Algorithmic Creditworthiness: A Legal Dissection

Joseph Boyer
2024

Abstract

Algorithmic lending has transformed the way finance works today, through an efficiency and risk assessment, enhanced by artificial intelligence through the use of machine learning models in making automated credit scoring decisions.

In this light, the overall aim of this research will be to further investigate probable biases in such models and their consequences on accessibility and fairness. As well as assessing the existing legal framework of the EU and Switzerland concerning algorithmic lending to solve issues related to bias, transparency, human oversight, and providing recommendations to policymakers, financial institutions, and consumers.

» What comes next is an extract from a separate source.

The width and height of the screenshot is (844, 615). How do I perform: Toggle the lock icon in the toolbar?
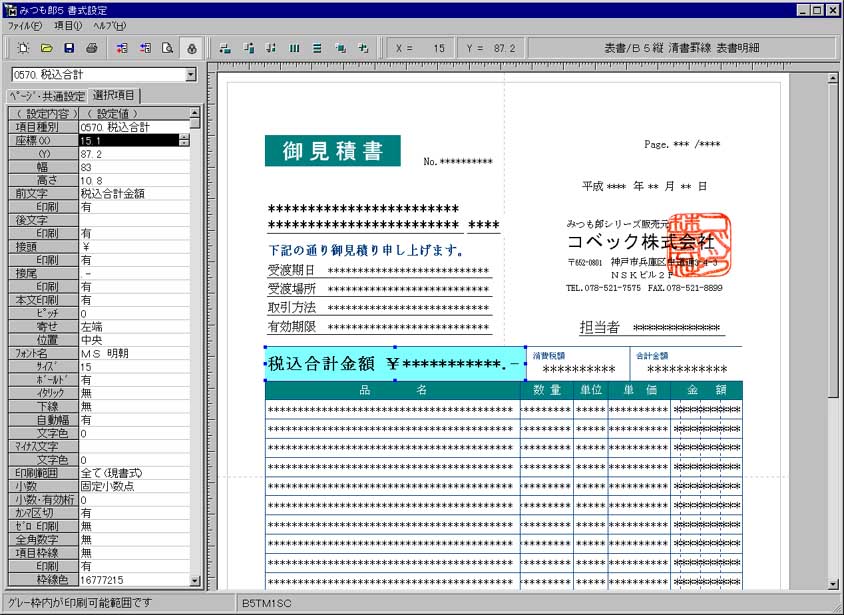pyautogui.click(x=192, y=48)
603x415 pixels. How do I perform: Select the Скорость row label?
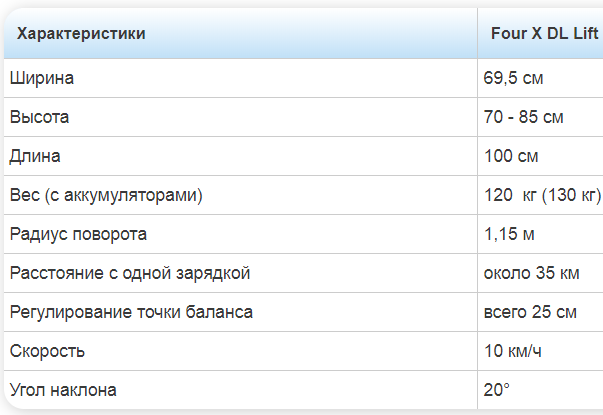pos(47,351)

Ultimately, this thesis will highlight that algorithmic lending practices are responsibly implemented in the quest for fair and unbiased credit scoring. Highlighting the importance of having a robust legal regulation, human oversight, and transparency in the financial sector to reduce potential biases and discrimination when leveraging algorithmic lending for benefits.

Author Bio

Joseph Boyer is a legal professional and EMILDAI graduate passionate about cybersecurity, data privacy, and the intersection of law and AI. He holds a Bachelor of Laws from Tec de Monterrey and has worked at top law firms like Chevez Ruiz Zamarripa (Mexico) and the Health Service Executive (Ireland). As a former EMILDAI blog editor, he continues to explore how emerging technologies are reshaping legal frameworks.